Problem statement: Using the records that appear below, write out exactly the lines from the one with "Image resolution: width=1000" through the one with "bullet under 2017", keeping both end lines.

Supplied records:
════════════════

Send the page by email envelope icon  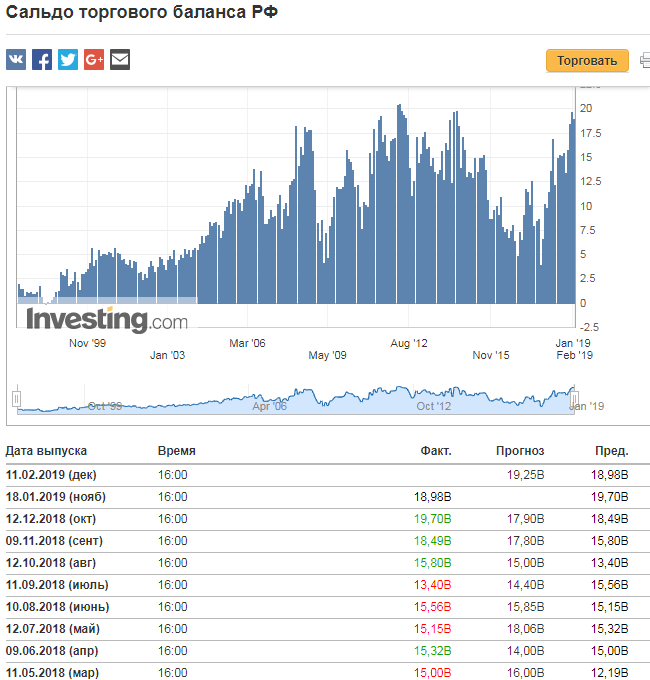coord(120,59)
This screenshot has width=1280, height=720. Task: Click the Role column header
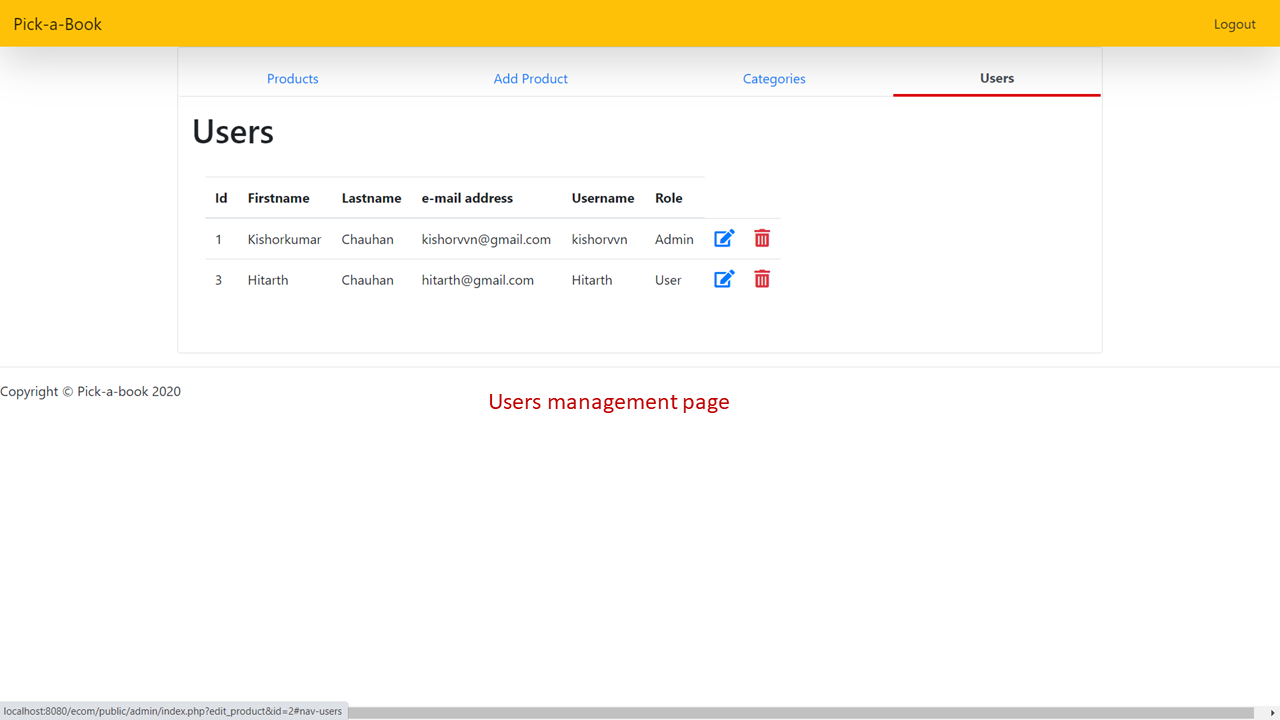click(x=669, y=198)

════════════════

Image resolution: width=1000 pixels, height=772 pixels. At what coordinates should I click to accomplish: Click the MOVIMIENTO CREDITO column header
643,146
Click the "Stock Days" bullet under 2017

════════════════

Exercise result:
Image resolution: width=1000 pixels, height=772 pixels. At what coordinates should I click to accomplish: Click the MOVIMIENTO CREDITO column header
643,146
Click the "Stock Days" bullet under 2017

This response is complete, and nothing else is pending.